Another person who sees sports as a great metaphor for life is Anirban Ghosh, 30, who runs an NGO called Khel Khel Mein (KKM). Ghosh is an engineer who worked in the corporate world for six years. But KKM was his calling and today it mentors 6,000 children across Delhi. “We believe in holistic education through sports,” he says. KKM also works with youngsters in low-income areas and encourages them to organise sporting activities.

“About 60 per cent of the kids who make up the teams are girls,” says Ghosh. KKM is now working with a rural Buddhist school in Kishtwar. “We teach the kids about fair play and teamwork through sports. We design sports curriculum and training capsules. Emotional intelligence is our focus; not many think of that inside classrooms,” he says. And no, he is not making anywhere near the salary he once drew in the corporate world, he laughs.

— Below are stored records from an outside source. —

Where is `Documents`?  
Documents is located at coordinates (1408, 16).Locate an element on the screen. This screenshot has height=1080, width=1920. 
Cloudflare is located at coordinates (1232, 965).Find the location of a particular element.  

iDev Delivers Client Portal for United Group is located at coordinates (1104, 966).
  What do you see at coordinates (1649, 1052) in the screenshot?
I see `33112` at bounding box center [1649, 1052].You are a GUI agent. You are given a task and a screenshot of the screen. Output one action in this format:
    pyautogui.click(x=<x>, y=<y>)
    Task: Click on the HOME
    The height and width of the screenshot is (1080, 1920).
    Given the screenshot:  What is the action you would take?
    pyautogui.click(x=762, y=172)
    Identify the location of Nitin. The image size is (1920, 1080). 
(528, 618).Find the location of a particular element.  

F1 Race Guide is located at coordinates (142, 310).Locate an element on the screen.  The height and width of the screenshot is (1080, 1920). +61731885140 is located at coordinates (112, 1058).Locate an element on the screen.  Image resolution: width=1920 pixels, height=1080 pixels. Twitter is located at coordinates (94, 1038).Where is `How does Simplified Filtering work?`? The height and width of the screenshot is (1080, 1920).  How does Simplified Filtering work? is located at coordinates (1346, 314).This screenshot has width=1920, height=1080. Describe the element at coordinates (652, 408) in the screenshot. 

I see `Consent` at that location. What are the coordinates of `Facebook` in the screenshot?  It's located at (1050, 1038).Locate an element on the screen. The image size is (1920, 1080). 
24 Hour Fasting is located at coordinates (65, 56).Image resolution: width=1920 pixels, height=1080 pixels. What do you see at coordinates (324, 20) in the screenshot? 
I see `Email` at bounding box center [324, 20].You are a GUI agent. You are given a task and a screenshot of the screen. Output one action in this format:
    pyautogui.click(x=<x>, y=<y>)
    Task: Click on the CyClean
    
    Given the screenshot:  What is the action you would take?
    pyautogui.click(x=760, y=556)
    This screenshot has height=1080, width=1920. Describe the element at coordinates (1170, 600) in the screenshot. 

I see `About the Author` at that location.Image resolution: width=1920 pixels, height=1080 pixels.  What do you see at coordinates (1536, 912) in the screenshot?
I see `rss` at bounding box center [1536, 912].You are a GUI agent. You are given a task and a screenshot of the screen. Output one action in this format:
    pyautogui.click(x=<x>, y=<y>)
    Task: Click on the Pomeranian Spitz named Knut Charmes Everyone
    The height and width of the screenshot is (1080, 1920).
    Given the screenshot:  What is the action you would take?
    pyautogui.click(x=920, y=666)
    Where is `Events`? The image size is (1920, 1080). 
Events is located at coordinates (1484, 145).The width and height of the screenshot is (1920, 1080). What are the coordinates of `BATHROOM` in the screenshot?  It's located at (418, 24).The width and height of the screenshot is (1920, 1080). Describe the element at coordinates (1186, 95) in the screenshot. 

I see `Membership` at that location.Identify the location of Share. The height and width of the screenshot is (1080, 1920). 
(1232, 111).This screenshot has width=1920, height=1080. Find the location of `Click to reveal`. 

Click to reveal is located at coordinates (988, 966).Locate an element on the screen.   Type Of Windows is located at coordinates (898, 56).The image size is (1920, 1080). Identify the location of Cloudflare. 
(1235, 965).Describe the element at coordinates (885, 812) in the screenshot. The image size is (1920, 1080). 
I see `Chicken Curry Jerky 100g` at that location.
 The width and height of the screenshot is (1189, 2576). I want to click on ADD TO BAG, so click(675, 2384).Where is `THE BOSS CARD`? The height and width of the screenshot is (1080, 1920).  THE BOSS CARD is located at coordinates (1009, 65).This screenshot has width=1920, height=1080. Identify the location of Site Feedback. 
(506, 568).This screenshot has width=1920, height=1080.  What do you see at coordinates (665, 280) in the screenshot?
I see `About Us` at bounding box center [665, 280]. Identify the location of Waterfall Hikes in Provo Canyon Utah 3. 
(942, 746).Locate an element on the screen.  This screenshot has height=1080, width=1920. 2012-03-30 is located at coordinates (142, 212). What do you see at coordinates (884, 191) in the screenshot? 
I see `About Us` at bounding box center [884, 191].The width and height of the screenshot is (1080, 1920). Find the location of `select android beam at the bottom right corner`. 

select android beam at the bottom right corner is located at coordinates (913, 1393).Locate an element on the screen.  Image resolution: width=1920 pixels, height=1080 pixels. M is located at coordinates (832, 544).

Soumya Jain, 30, is also a former engineer who held a plum job. He gave it up to start the I Teach movement in Pune. “We want to start a chain of affordable secondary schools for the poorest of our nation’s children,” he says. As he points out, although the Right to Education grants free and compulsory education for all children from 6 to 14 years of age, only a few make it to the higher classes.

What motivates these people? Says Jain, “It came to a point when I could not read India-related news without feeling an enormous sense of guilt. I wanted to contribute in some way and teaching seemed to offer that chance. I want to bring the entrepreneurial spirit and efficiency of the private sector to education.”

He quietly adds, “I want to serve my country.”

Shaheen Mistry who founded Teach For India believes that this movement, besides teaching children, is also committed to building, in parallel, a force of leaders who will demonstrate, inspire and catalyse systemic change - until the day comes when all children across India attain an excellent education. She says: “Teach For India Fellows take small real steps each day towards the daunting vision of eliminating educational inequity. They make three commitments: to start by changing themselves, to work collectively and to never lose sight of how precious every child is. Our Fellows are multipliers. In the Fellowship they impact a limited number of kids, beyond that they think bigger.

Thirty per cent of India’s population is below the age of 14 with 12 million young adults joining the workforce every year. However, only 48 per cent of 5th grade children can read a grade two text. Thirty two per cent of grade two children cannot recognize numbers and 50 per cent of grade five children cannot do basic subtraction (Aser Report 2014).